Tokoh ekonomi neoliberal asal Amerika Serikat, Arthur B. Laffer, menyoroti sistem perpajakan di Indonesia. Dalam sebuah pertemuan dengan Menteri Keuangan Sri Mulyani Indrawati, Laffer—yang dikenal sebagai mantan penasihat ekonomi Presiden Donald Trump—menyarankan agar Indonesia menerapkan flat tax, yaitu tarif pajak yang sama bagi semua golongan pendapatan, baik orang kaya maupun miskin.
Sri Mulyani membagikan pandangan Laffer tersebut dalam acara CNBC Economic Update 2025 yang digelar di Jakarta Pusat pada Rabu (18/6).
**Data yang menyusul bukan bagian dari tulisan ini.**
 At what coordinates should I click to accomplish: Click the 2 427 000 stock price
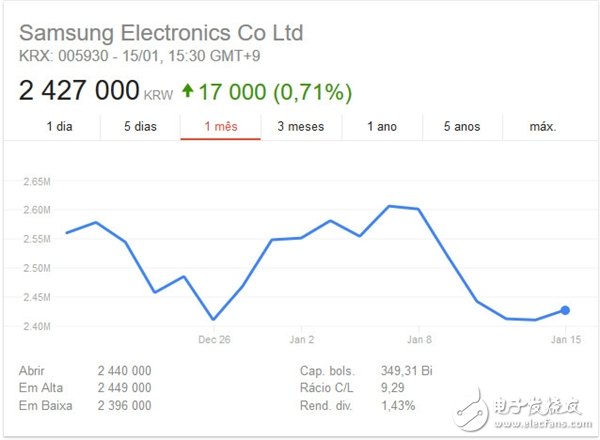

Ia menyebut bahwa Laffer dikenal luas di Indonesia sebagai sosok utama dalam paham neoliberal.
“Beliau (Arthur Laffer) itu kalau di Indonesia terkenal disebut Neolib,” ujar Sri Mulyani. “Makanya tadi ketika beliau menyarankan flat tax, saya jelaskan bahwa di Indonesia kita punya lima lapisan tarif pajak (bracket).”
Sri Mulyani menegaskan bahwa ia tidak sependapat dengan usulan tersebut. Ia bahkan melempar pertanyaan kepada para peserta yang hadir.
“Kalau yang sangat kaya dengan yang pendapatannya hanya upah minimum regional (UMR), bayar pajaknya sama, setuju enggak?” tanyanya.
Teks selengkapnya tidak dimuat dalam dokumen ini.